Ethnicity: UK general insurance firms hold ethnicity data for a small fraction of their portfolios. What you have is postcode-based geodemographic clusters (MOSAIC, Acorn, CACI) that are correlated with ethnicity at the group level. The proxy relationship is noisy: a postcode cluster is not an individual ethnicity. Correcting for the cluster is a reasonable proxy for correcting for ethnicity but does not guarantee equality at the individual level.

Disability: not typically held or inferred. The OT framework does not extend gracefully to attributes you cannot observe.

The practical implication: when you implement sequential OT correction, your $A_k$ are likely proxy variables, not the protected characteristics themselves. The fairness guarantee (joint SDP w.r.t. $A_1, \ldots, A_K$) holds for the proxies you specify. Whether achieving SDP on the proxies achieves SDP on the underlying characteristics depends on the proxy relationship — which you should test and document.


The order question in practice

The AAAI 2024 theorem says attribute order does not affect whether you achieve joint SDP. In practice, the intermediate predictions will differ, and if you are running the OT correction as a partial correction ($\varepsilon > 0$), order can affect the final result because the blending step is applied after the full $K$-step chain.

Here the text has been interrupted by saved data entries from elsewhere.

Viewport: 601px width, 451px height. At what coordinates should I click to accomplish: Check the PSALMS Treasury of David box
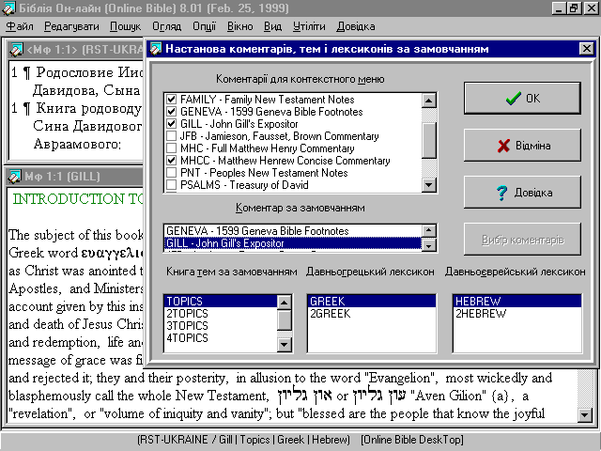171,185
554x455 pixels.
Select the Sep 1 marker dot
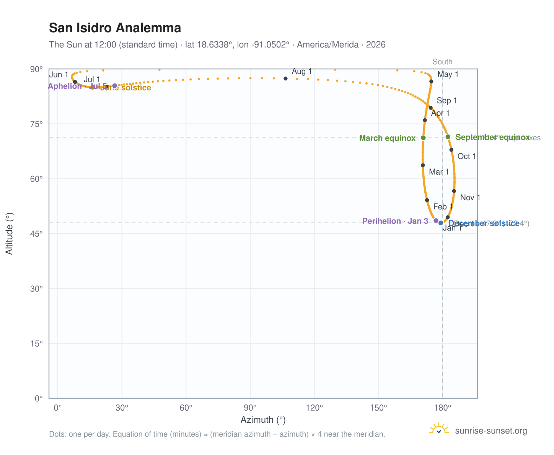430,108
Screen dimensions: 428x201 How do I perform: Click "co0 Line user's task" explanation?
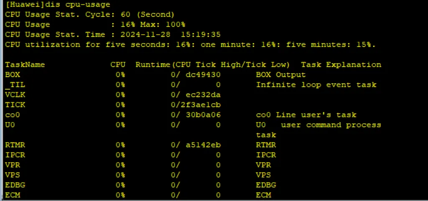click(306, 115)
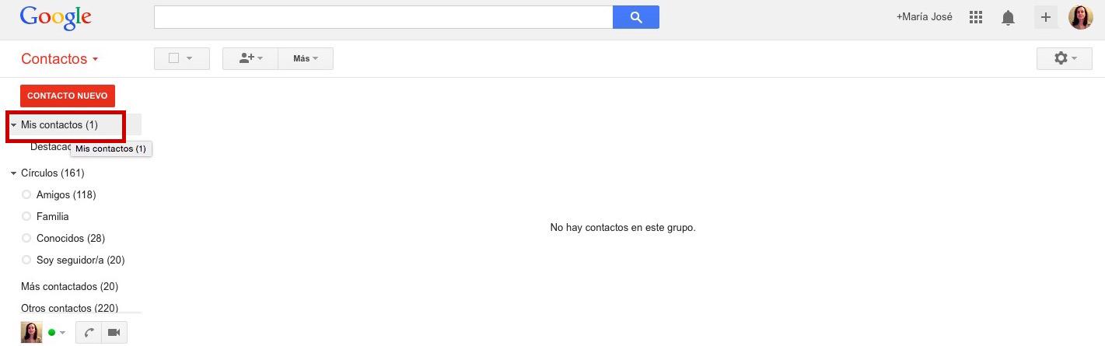Open the Contactos dropdown menu

point(60,59)
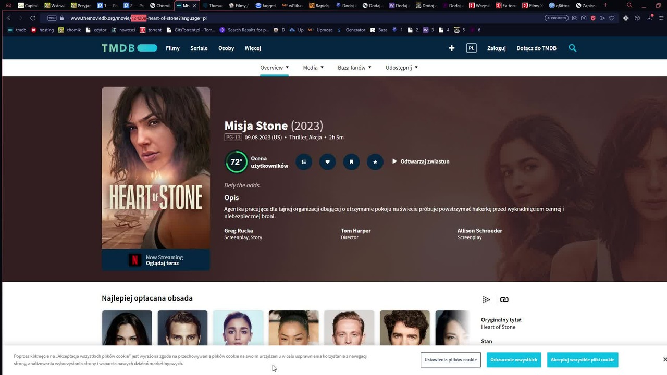Open the Baza fanów dropdown

click(355, 68)
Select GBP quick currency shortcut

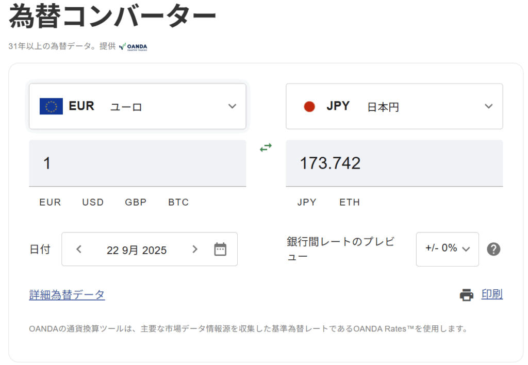point(136,202)
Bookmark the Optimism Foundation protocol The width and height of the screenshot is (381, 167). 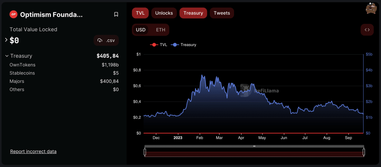[116, 15]
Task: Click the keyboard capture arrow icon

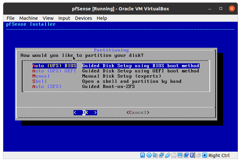Action: (x=205, y=156)
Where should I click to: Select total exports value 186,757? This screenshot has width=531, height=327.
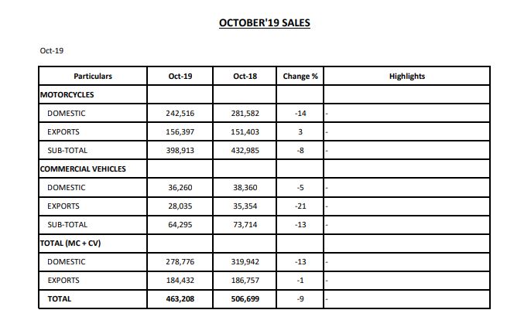[x=245, y=281]
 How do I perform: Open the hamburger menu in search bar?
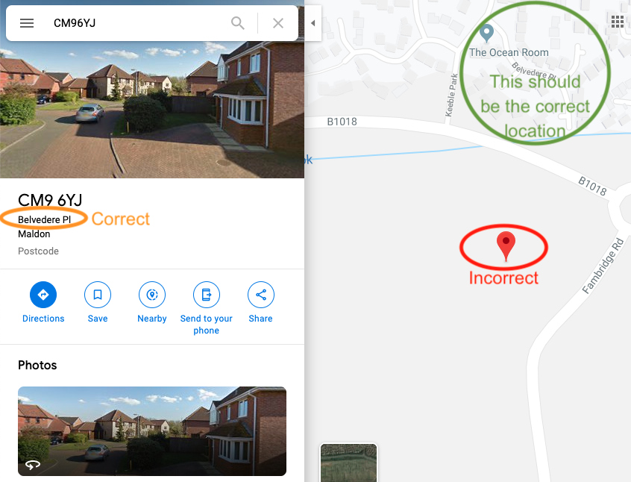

Our recommendation for UK insurance: order by regulatory priority, most salient first. If you have a well-founded view that the gender proxy gap is larger than the ethnicity proxy gap (measured in W1 distance before any correction), correct gender first. The first correction makes the largest move; subsequent corrections make smaller adjustments. This aligns the partial correction result more closely with the attributes where the regulatory exposure is highest.


Installation and source

pip install insurance-fairness

# or with all optional dependencies
pip install "insurance-fairness[all]"

SequentialOTCorrector ships in v0.4.0 alongside the existing WassersteinCorrector. The single-attribute API is unchanged. Source: github.com/burning-cost/insurance-fairness.

The Hu-Ratz-Charpentier paper is at arXiv:2309.06627. The original EquiPy Python package implementing the same algorithm is at arXiv:2503.09866 (Fernandes Machado, Charpentier et al., March 2025). Our implementation extends the algorithm with exposure weighting, log-space corrections appropriate for multiplicative pricing models, and integration with the Lindholm marginalisation pipeline already present in insurance-fairness.